Stated task: Format everything from the line containing "You are a GUI" down to the line containing "point(148,257)" in the entries below as a Markdown table with the columns Row and Line. Number each line and leave out blank lines.

Data provided:

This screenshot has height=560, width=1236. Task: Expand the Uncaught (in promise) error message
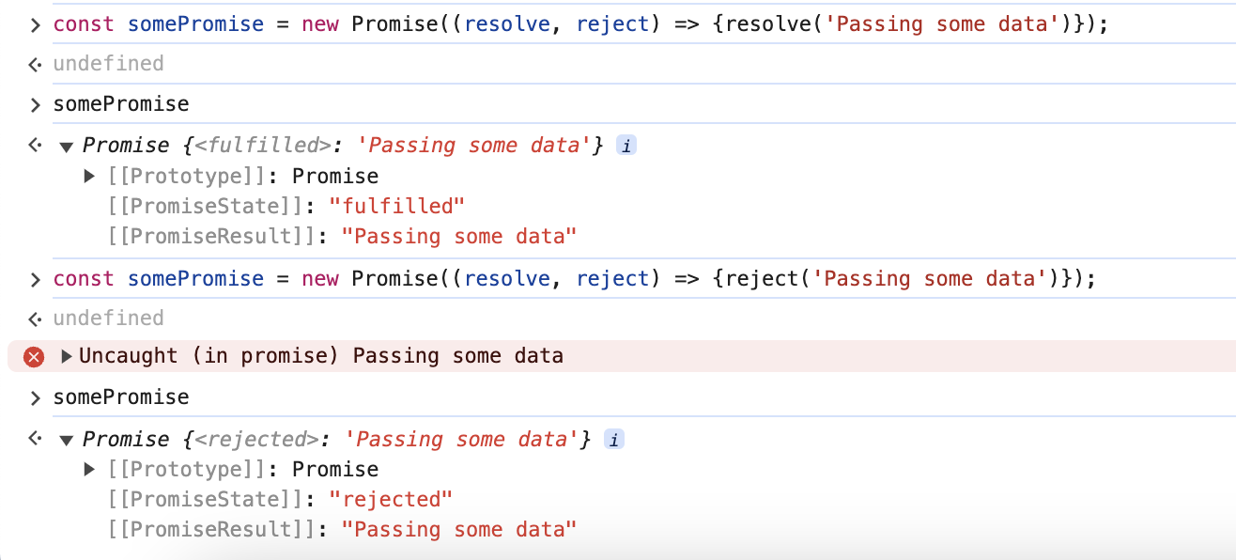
...
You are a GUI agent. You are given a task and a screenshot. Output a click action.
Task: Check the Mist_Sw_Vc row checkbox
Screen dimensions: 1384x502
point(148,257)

Finished task:
| Row | Line |
|---|---|
| 1 | You are a GUI agent. You are given a task and a screenshot. Output a click action. |
| 2 | Task: Check the Mist_Sw_Vc row checkbox |
| 3 | Screen dimensions: 1384x502 |
| 4 | point(148,257) |